How could I argue? I did agree.
"As your spies have no doubt reported, five armies stand poised to cleanse the Plain of Fear. It is a strange and unpredictable land. But it will not withstand what is being marshaled."
Again I could not argue, for I believed her. I could but do what Darling so often spoke of: Buy time. "You may be surprised."
"Perhaps. Surprises have been calculated into my plans. Come out of that cold waste, Croaker. Come to the Tower. Become my historian."
This was as near temptation as ever she had come. She spoke to a part of me I do not understand, a part almost willing to betray comrades of decades. If I went, there was so much I would know. So many answers illuminated. So many curiosities satisfied.
"You escaped us at Queen's Bridge."
Heat climbed my neck. During our years on the run the Lady's forces had overtaken us several times. Queen's Bridge was the worst. A hundred brothers had fallen there. And to my shame, I left the Annals behind, buried in the river bank. Four hundred years worth of Company history, abandoned.

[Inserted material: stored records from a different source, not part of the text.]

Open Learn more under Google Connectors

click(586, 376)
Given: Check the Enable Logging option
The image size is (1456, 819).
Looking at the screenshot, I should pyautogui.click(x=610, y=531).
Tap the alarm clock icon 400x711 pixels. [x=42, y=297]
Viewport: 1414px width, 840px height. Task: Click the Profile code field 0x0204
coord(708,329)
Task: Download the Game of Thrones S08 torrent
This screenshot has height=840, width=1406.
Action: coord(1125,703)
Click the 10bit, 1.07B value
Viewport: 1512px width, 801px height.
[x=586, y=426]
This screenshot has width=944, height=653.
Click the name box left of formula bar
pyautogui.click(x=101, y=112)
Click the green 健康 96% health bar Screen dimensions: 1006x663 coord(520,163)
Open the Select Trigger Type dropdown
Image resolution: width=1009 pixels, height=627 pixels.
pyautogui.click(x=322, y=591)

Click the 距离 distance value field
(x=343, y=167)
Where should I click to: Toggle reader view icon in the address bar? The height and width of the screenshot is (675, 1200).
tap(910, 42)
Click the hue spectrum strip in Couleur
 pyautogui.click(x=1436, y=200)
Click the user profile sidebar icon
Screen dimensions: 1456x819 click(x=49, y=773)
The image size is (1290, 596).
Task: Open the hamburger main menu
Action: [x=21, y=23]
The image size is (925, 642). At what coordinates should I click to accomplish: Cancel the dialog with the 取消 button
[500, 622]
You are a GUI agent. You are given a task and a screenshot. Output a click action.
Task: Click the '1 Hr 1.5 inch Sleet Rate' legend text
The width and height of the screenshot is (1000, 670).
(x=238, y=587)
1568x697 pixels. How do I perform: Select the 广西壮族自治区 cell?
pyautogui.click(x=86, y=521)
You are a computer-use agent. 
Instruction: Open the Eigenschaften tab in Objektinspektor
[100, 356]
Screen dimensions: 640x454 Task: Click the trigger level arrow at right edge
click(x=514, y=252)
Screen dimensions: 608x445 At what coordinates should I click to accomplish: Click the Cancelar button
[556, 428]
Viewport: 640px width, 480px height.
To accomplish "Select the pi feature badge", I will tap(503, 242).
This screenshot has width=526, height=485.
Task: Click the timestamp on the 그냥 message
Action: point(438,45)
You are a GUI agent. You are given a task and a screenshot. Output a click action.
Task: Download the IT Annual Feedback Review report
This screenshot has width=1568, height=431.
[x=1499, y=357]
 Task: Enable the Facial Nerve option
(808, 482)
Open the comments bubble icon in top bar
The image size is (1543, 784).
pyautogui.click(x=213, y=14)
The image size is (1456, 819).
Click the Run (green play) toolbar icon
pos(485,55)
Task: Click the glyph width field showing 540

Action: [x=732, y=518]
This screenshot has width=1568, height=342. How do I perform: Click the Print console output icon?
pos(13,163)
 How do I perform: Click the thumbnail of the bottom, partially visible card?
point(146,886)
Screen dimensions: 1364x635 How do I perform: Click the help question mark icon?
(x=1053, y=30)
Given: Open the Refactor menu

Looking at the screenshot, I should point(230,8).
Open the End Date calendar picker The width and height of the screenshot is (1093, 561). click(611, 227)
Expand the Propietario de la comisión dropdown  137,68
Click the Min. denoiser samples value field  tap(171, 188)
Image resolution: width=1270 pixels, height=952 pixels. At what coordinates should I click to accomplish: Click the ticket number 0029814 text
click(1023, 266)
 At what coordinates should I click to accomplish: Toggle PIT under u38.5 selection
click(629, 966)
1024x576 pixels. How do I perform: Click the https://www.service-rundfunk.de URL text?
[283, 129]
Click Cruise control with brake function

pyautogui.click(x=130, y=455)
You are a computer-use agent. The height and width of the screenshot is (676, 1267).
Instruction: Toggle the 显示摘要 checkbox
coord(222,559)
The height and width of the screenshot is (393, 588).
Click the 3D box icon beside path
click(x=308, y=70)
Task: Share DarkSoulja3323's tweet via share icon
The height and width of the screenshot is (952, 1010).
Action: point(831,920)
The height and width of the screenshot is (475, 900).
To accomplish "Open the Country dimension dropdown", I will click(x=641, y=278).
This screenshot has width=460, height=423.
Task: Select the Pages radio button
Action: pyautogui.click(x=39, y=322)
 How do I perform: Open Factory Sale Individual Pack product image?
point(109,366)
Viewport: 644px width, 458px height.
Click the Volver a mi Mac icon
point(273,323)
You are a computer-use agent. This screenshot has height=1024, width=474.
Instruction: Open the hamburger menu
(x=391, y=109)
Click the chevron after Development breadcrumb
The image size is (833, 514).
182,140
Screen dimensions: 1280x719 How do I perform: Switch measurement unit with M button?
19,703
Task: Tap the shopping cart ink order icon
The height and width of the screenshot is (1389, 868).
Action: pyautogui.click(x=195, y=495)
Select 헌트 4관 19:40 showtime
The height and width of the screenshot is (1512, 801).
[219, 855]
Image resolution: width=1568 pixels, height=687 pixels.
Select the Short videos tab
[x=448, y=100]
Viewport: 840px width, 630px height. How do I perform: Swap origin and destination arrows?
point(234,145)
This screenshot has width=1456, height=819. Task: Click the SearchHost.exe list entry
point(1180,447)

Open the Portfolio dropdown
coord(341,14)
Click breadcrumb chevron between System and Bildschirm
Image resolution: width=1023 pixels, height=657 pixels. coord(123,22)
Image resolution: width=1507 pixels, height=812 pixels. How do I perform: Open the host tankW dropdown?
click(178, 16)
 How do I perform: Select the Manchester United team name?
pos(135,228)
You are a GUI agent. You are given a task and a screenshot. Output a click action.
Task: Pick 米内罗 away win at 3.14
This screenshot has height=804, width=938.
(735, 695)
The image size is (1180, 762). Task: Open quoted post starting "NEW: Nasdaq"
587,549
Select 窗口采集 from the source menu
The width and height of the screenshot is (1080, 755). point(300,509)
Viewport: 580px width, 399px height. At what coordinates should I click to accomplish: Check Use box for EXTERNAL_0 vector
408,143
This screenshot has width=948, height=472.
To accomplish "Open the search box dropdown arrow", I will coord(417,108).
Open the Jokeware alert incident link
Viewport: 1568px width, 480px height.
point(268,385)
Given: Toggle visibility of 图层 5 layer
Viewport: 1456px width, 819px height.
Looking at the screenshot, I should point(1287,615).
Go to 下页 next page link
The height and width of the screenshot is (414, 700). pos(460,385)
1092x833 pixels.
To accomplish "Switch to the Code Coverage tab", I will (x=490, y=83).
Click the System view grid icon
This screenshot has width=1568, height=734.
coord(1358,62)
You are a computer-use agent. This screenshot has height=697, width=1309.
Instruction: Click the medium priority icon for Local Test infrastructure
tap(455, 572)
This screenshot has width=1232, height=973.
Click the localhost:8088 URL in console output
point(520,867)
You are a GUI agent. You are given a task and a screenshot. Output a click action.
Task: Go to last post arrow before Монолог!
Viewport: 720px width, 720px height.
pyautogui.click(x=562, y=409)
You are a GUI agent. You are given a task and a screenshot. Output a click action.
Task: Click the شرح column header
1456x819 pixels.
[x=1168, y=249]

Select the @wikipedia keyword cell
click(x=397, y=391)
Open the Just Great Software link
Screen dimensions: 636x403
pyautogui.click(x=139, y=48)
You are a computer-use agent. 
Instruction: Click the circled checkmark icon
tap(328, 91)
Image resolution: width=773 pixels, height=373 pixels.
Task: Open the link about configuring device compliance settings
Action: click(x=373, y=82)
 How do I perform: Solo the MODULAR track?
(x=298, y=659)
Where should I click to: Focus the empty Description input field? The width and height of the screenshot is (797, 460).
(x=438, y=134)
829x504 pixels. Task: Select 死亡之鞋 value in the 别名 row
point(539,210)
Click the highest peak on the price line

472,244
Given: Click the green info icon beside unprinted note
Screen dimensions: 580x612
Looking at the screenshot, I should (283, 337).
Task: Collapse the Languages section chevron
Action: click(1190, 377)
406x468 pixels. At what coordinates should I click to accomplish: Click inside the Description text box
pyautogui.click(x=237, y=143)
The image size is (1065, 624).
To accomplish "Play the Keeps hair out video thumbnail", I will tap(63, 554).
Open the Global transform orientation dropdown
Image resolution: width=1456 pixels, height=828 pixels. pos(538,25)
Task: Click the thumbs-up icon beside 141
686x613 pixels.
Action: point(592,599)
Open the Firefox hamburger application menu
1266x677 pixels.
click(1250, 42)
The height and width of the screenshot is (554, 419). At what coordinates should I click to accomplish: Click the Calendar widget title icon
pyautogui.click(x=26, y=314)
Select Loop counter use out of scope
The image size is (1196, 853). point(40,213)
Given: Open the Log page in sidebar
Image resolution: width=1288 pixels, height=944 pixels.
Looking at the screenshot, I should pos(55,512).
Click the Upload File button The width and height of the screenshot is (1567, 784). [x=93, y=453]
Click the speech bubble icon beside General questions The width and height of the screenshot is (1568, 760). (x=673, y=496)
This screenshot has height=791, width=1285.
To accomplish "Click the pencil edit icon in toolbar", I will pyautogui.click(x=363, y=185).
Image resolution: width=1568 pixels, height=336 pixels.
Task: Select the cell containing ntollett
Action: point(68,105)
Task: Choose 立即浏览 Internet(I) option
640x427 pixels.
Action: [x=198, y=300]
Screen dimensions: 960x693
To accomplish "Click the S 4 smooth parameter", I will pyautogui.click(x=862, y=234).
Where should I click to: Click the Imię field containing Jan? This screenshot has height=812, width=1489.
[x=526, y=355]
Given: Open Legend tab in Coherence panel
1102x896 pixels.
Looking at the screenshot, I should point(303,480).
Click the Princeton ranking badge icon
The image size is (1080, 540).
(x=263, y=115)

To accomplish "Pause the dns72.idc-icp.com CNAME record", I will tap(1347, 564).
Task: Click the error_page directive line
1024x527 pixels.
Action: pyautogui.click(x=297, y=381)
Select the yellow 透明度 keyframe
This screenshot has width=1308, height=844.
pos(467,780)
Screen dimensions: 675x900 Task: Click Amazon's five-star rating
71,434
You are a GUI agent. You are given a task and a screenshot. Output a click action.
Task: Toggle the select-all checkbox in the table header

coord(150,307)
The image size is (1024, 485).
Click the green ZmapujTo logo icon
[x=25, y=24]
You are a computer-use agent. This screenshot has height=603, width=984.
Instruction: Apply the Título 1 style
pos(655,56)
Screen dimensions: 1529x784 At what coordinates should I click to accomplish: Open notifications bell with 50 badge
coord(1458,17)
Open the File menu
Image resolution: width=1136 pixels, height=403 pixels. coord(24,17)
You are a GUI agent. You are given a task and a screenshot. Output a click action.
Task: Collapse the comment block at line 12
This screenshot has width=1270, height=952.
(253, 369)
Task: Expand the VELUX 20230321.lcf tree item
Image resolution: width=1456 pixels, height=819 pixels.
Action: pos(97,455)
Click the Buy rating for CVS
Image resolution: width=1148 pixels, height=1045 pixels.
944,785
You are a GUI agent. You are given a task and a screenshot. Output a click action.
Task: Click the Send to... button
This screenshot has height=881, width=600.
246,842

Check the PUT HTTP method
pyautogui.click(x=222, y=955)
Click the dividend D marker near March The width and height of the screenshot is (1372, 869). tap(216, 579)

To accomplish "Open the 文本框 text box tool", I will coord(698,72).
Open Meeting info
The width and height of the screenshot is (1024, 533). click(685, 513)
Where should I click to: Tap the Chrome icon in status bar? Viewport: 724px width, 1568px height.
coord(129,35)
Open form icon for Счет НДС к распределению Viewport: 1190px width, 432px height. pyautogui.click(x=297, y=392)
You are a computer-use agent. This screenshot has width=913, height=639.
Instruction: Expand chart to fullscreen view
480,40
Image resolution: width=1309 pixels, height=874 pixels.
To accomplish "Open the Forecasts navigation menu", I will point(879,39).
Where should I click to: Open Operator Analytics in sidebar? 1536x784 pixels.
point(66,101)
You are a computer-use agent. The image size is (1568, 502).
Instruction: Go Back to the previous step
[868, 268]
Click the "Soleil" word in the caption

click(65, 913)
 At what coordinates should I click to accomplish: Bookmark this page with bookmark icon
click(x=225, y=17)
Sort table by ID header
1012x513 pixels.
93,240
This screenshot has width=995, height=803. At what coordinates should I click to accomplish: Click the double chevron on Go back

There was just so much that could be carried away. The papers down in the Hole were critical to our future. I took them instead of the Annals. But I suffer frequent bouts of guilt. I must answer the shades of brethren who have gone before. Those Annals are the Black Company. While they exist, the Company lives.
"We escaped and escaped, and will continue to escape. It is fated."
She smiled, amused. "I have read your Annals, Croaker. New and old."
I began throwing wood onto the embers of my fire. I was not dreaming. "You have them?" Till that moment I had silenced guilt with promises to recover them.
"They were found after the battle. They came to me. I was pleased. You are honest, as historians go."